Colin phoned last Thursday asking if I would be in Wales on Friday, which was when I first found out about the Common Yellowthroat near Newport.
Now American warblers have been rather hard for me having only seen two and a half. We went for the wintering Blackpoll in Kent in 1994 and two years later a frustrating trip with a blocked M25 and the detour involving hedge cutting tractors, dying milk floats and a long funeral cortege got us the Northern Waterthrush at Portland.
Later in 1996 I went for the Black and White outside Norwich, and with no news early on I went for the Desert Wheatear at Salthouse and the Pallas's Warblers at Waxham before getting to Trowse earl afternoon. Met up with the photographer dave Nye who I used to see a lot and had a chat while we scanned the roadside trees. I walked down a lane and noticed a bird climbing one of the big trees. Against the low sun it seemed to be very streaky, and I assumed it to be a Treecreeper. As it made its way up the trunk something did not seem right so I tried to get my scope on it, and it then flew off high to the south. Dismissing it as a Treecreeper and with the light fading I headed home, but there were nagging doubts. Usually Treecreepers seem to be white and brown birds-the streaking along the back and wings is only really obvious in good light, and this was not a two tone bird, it was very stripy. The other problem is it's movements were more tit like, or perhaps Nuthatch, and its flight action did not seem to be like a Treecreeper. Viewing video clips in recent years I am pretty sure now that I did see the Black and White warbler, but the views were not sufficient to be absolutely certain and I have never put it on my lists.

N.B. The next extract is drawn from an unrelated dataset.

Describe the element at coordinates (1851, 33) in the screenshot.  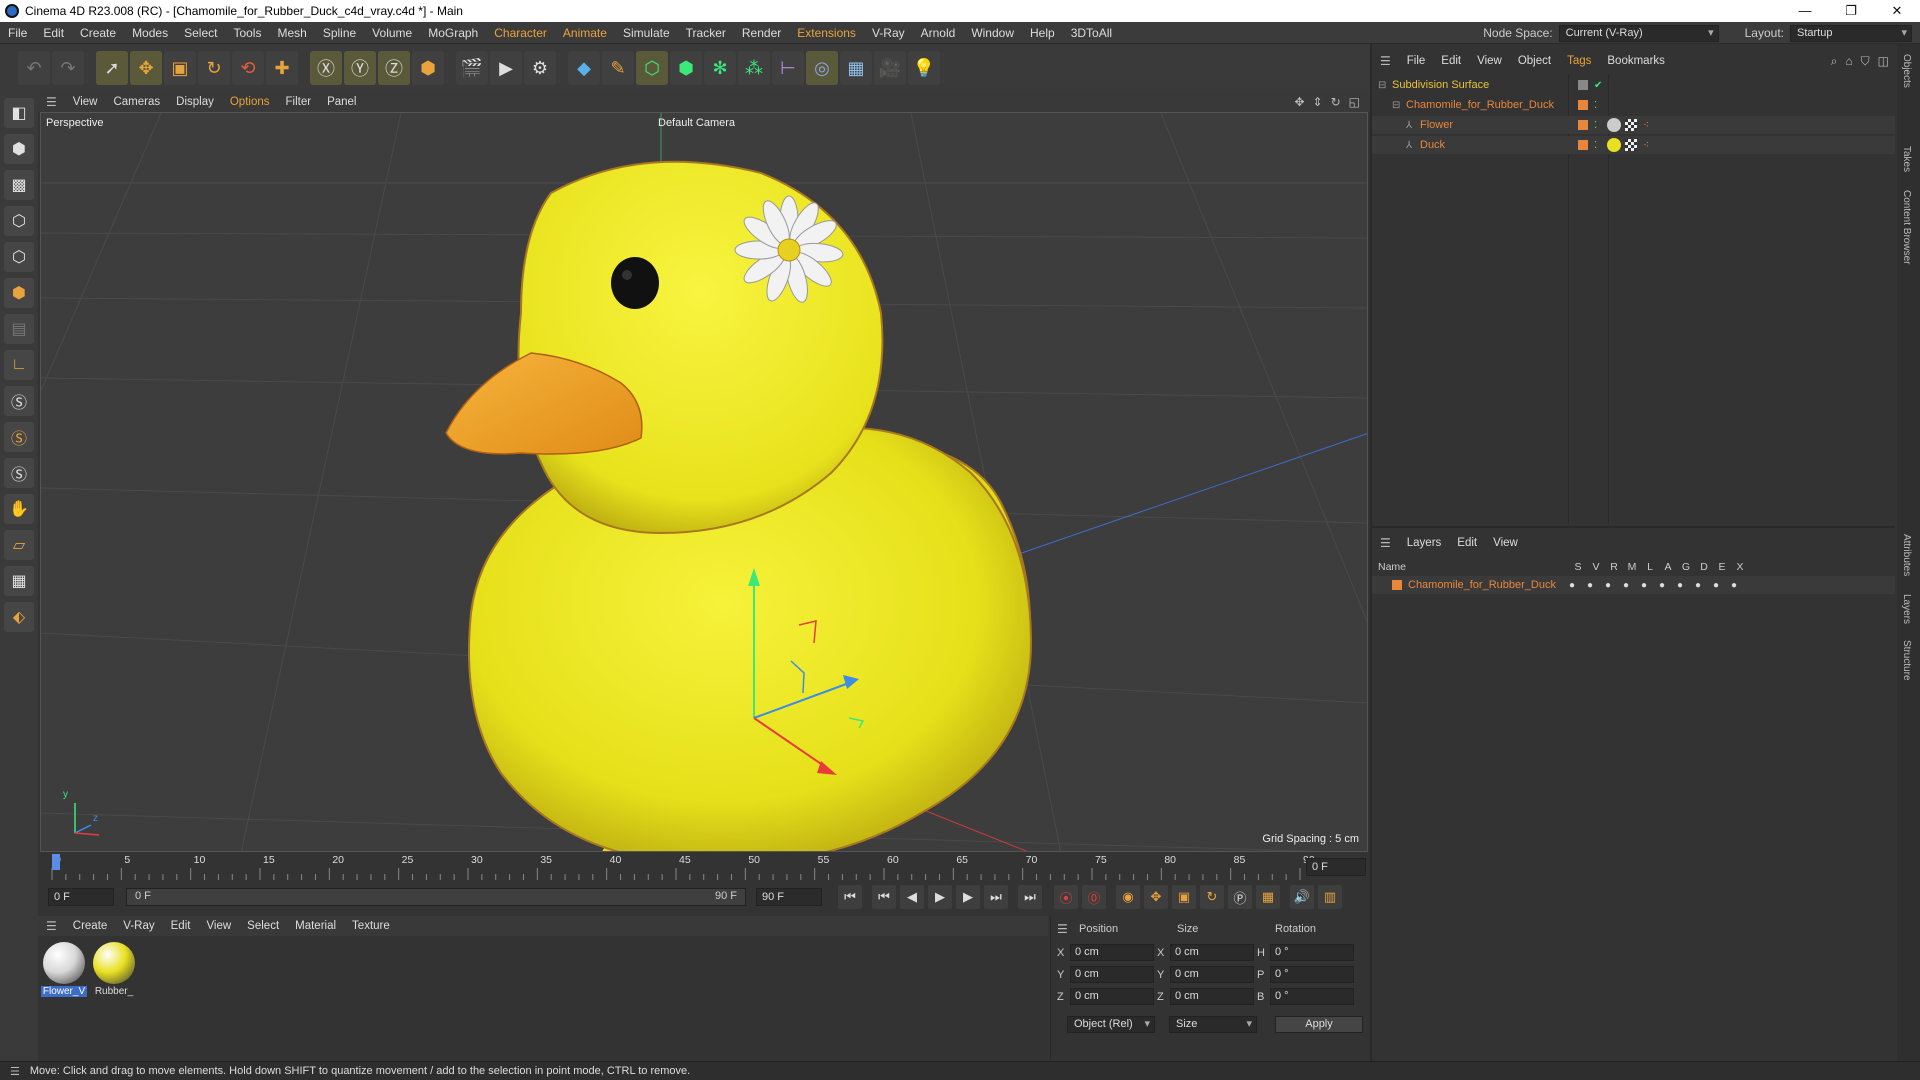
I see `layout-dropdown: Startup` at that location.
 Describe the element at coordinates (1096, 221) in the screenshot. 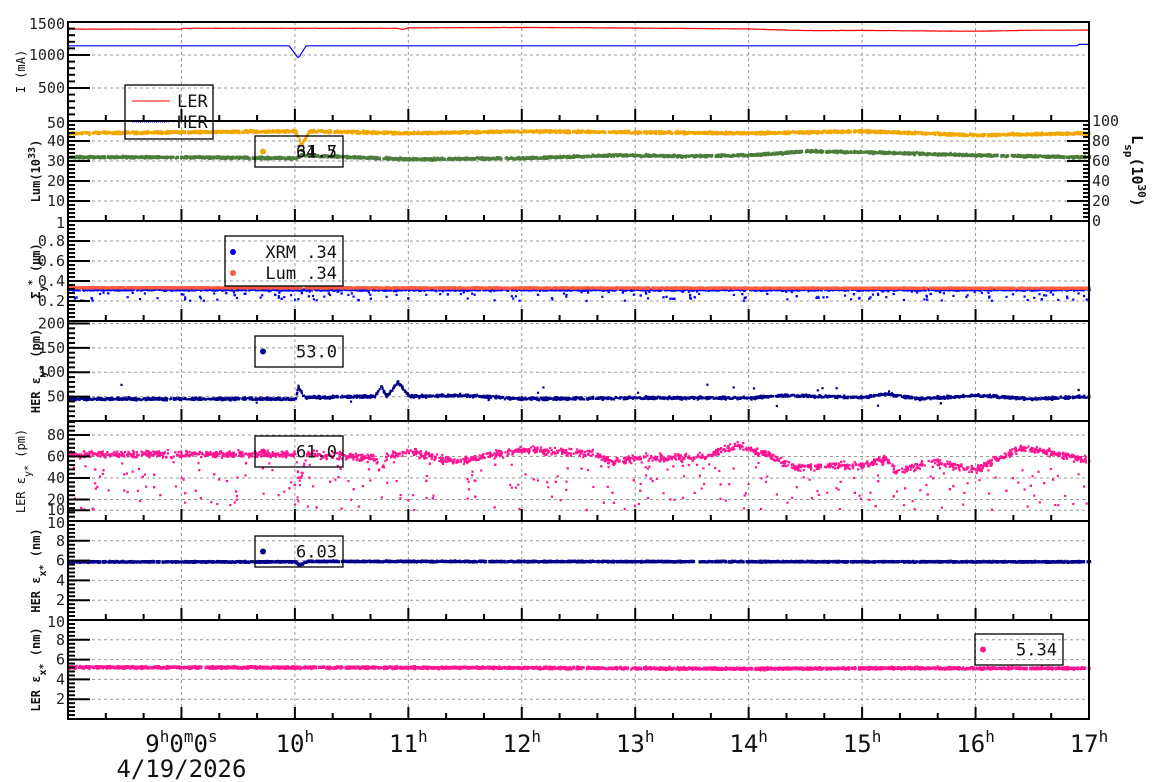

I see `right-tick-label: 0` at that location.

Anyway the chance of another American Warbler was too good to miss. However Sunday was the only option (and a good job too as it hardly showed in the Saturday rain and the car park field ended up churned up bog). New parking arrangements were made so off we headed.
We arrived just before 0800, paid our entrance fee and made our way into the field. Within minutes we were getting stunning views of the Yellowthroat feeding on the ground below the road side hedge. It flitted in and out of view for about twenty minutes before flying off. It was soon re located at the base of another hedge and in the frosty sunlight it really glowed. With the very dense tussocks of grass it was a bit more elusive but remained on view until we left at 0900.

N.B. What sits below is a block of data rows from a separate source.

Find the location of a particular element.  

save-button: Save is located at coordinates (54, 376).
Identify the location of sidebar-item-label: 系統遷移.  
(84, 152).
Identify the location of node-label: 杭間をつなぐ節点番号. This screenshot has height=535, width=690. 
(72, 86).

We next went to Penarth where the Lesser Scaup was present in the country park . The first bird we saw though was a BTO ringed Whooper standing on the path beside the car park. We assume it was wild but it seemed unconcerned about people.
The Scaup was seen distantly with Tufties along the wooded eastern section of the lake. There were a few clear spots enabling us to get pretty close to it.

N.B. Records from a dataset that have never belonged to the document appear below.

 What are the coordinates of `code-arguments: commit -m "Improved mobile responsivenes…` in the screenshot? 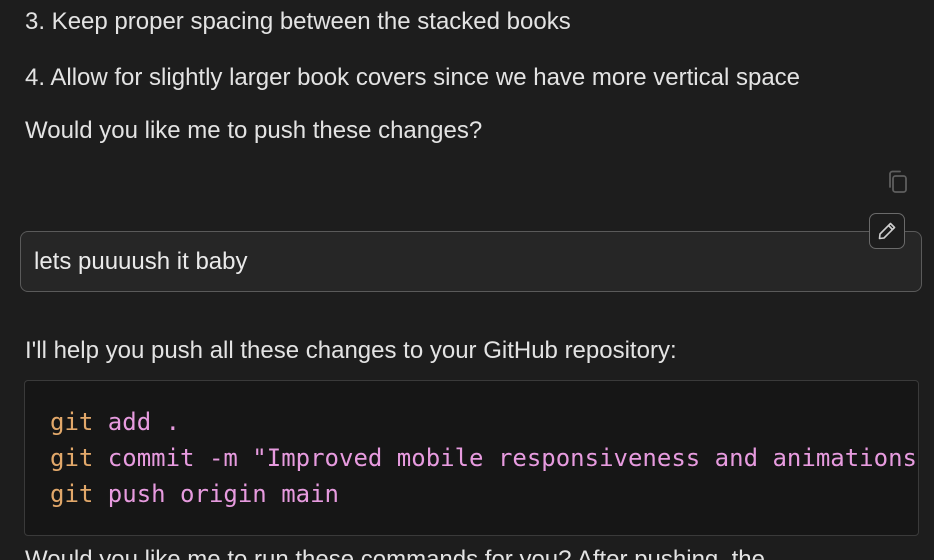 It's located at (506, 458).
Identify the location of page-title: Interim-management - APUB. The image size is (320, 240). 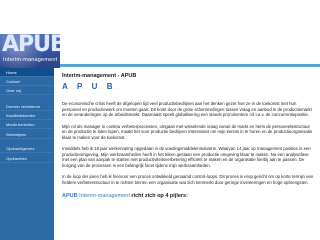
(100, 76).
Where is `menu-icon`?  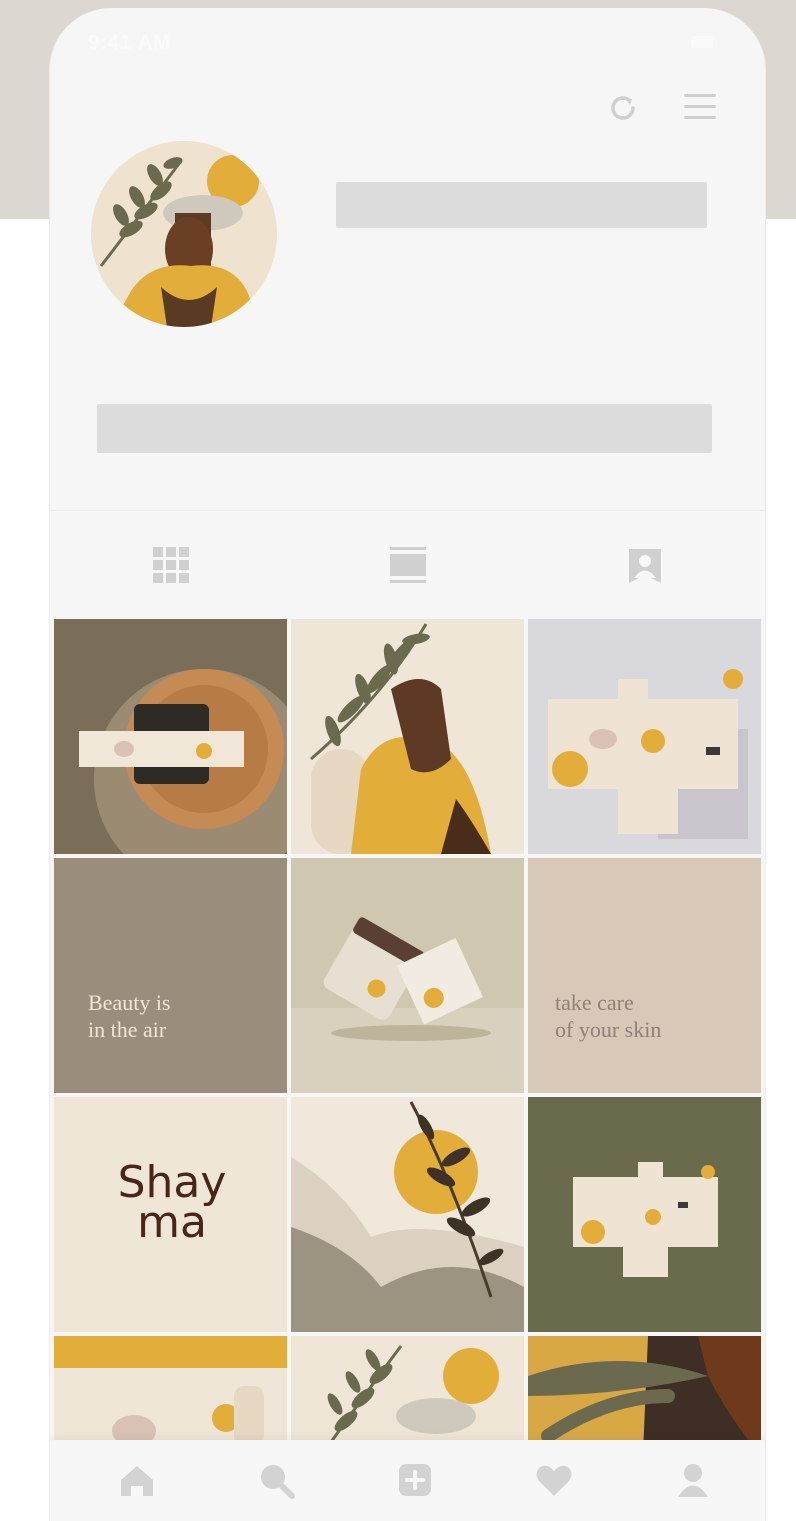 menu-icon is located at coordinates (700, 107).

With no news on the Cardiff Bonapartes Gull we made our way to New Fancy View in the Forest of Dean.
Moments after getting to the view point I was watching two displaying Goshawks and later I found a couple more. Colin managed to locate a female bird sitting in one of the distant pines. We also had many Buzzards, flyby Brambling and Siskin and several Ravens. The conditions for displaying birds of prey could not have been better, but because I was starting to feel very sick we called it a day and headed off home.
I saw more Brambling somewhere in Oxfordshire, many Buzzards and huge numbers of Red Kites along the M40.